— START OF EXTRACT —

Squares and rectangles with sides parallel to the real and imaginary axes are particularly easy. If you had a rectangle with corners at (1, 2), (1, 3), (4, 3), and (4, 2), then you can check to see if the real part of a pixel's coordinates are between 1 and 4, and the imaginary part of the pixel's coordinates are between 2 and 3. If both of these conditions hold, then the pixel is inside the rectangle. If either condition is violated, then the pixel is outside.
One way to speed up complex shape calculations is to use a bounding shape. For example, if you're doing a 37-segment curve that completely lives inside a circle, then see if the pixel is inside or outside of the circle. If it is outside, then you can go on to the next point without having to run through the entire calculation.
In your quest for speed, don't be tempted to use the "Guessing" drawing mode. Your image will probably have scads of thin lines or small points in it, and the "Guessing" mode can pass over miss parts, leaving gaps and blank spots. Be sure to use one of the linear modes, either "One-pass" or "Multi-pass."

— END OF EXTRACT —
— START OF DATASET EXCERPTS —

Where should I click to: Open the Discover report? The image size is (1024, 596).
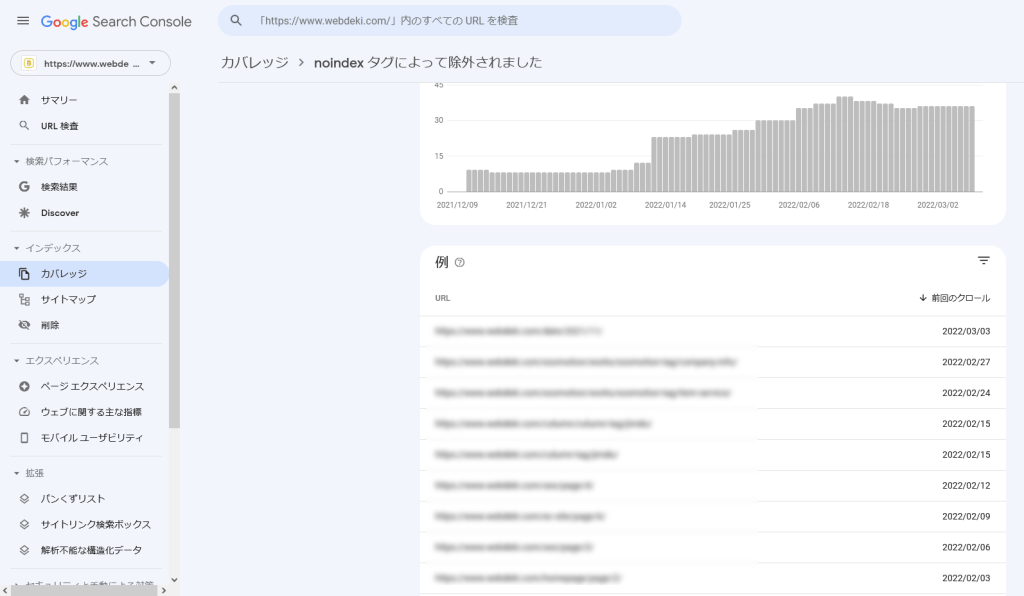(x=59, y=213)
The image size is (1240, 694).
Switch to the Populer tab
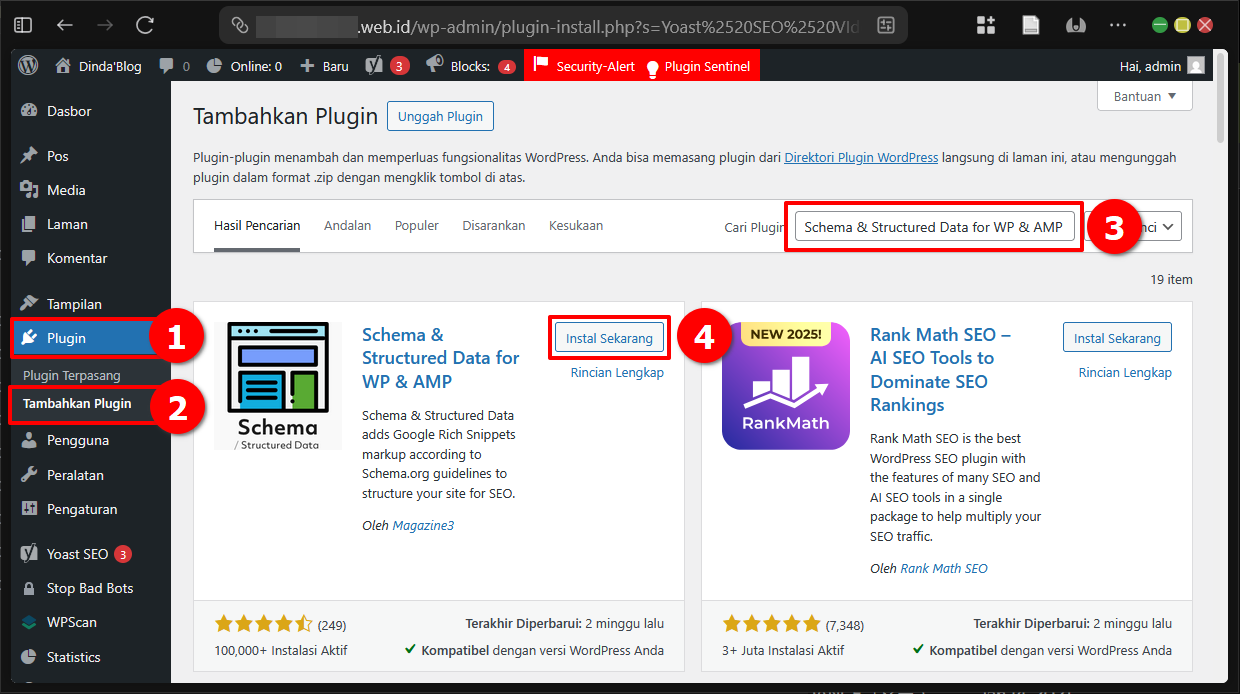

— END OF DATASET EXCERPTS —
— START OF DATASET EXCERPTS —

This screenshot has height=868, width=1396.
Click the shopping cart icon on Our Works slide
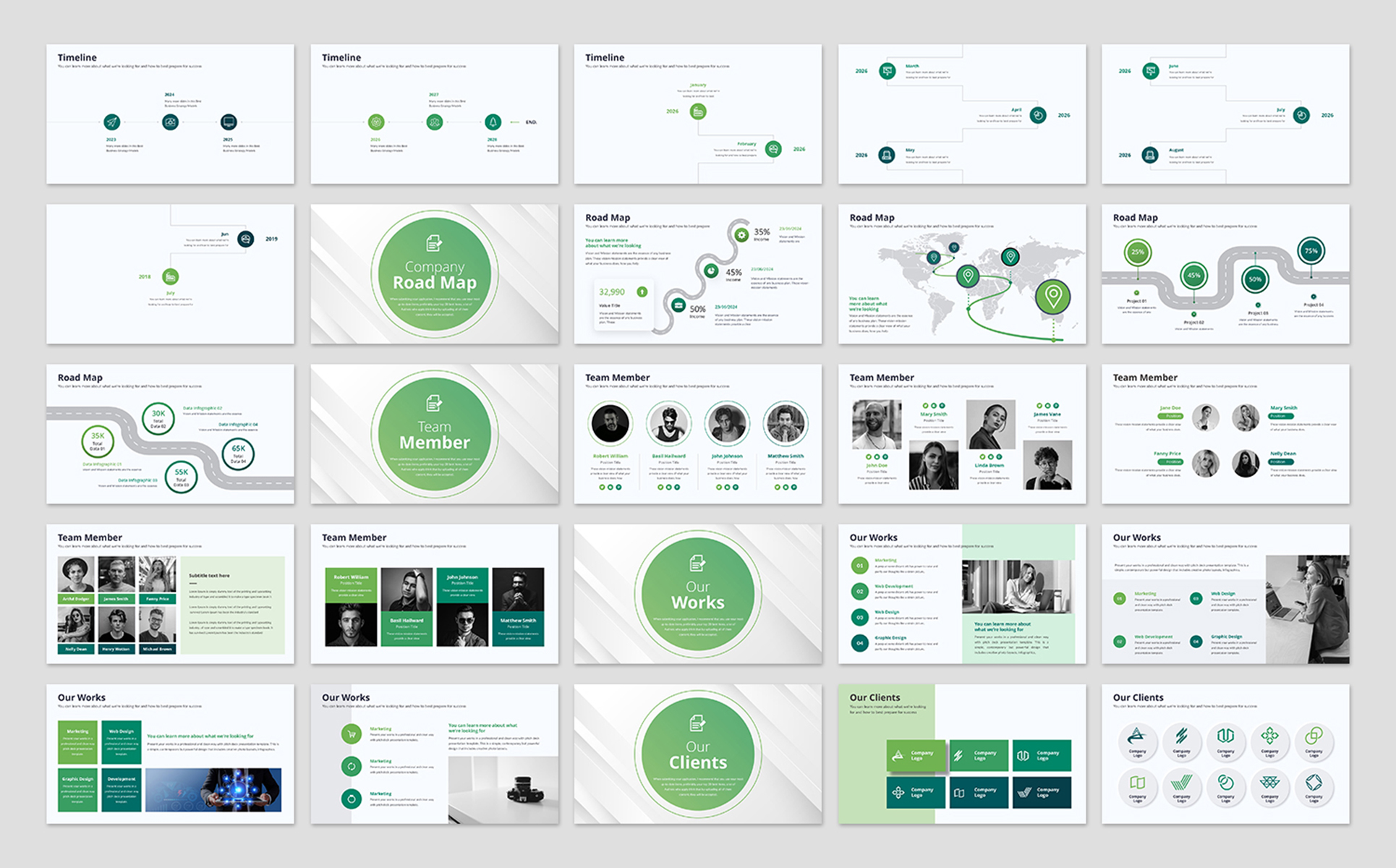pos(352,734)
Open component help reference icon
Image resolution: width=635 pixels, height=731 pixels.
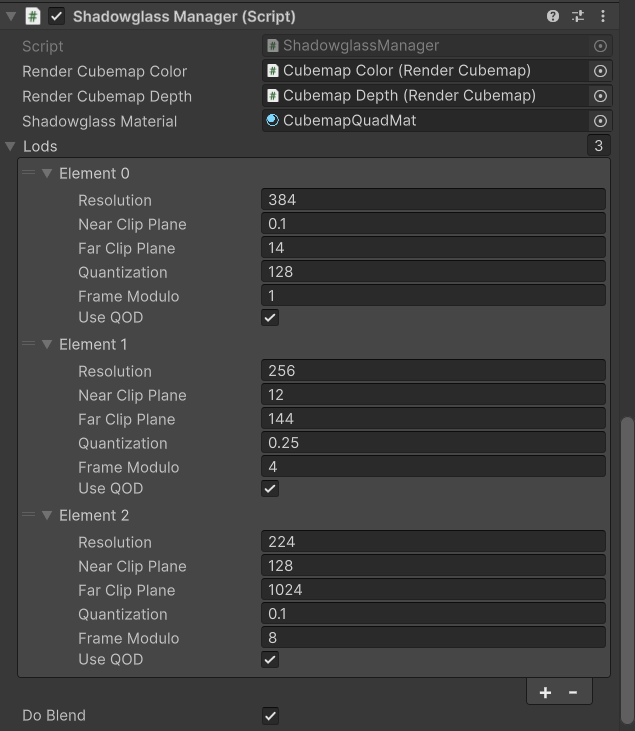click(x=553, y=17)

— END OF DATASET EXCERPTS —

_WORK INSTRUCTIONS_
1) Answer the following about the text on testing pixels against shapes:
(a) In the rectangle example, between which two values must the imaginary part of a pixel's coordinates fall?
(b) How many segments does the curve in the bounding-shape example have?
(c) Which two linear drawing modes does the text recommend?
2) Carry on writing the text on testing pixels against shapes, picking up after its final sentence.

_OUTPUTS BY TASK_
1)
(a) 2 and 3
(b) 37
(c) "One-pass" and "Multi-pass"

2)
This is an Apollonian packing, in which the triangular gap between three touching circles is filled with another circle. That leaves three more gaps, which are filled by three smaller circles, etc. It was rendered using transforms; each circle was created from its own transform. I wrote a separate program to determine the locations of the circles in the image and to create the upr. | |
I call this image, "Harmony."
It is composed completely of overlapping black and white solid circles.
Each circle is slightly smaller than the previous, the opposite color,
and tangent to it at one point. To avoid having to place a zillion transforms,
this is all accomplished in the calculation formula.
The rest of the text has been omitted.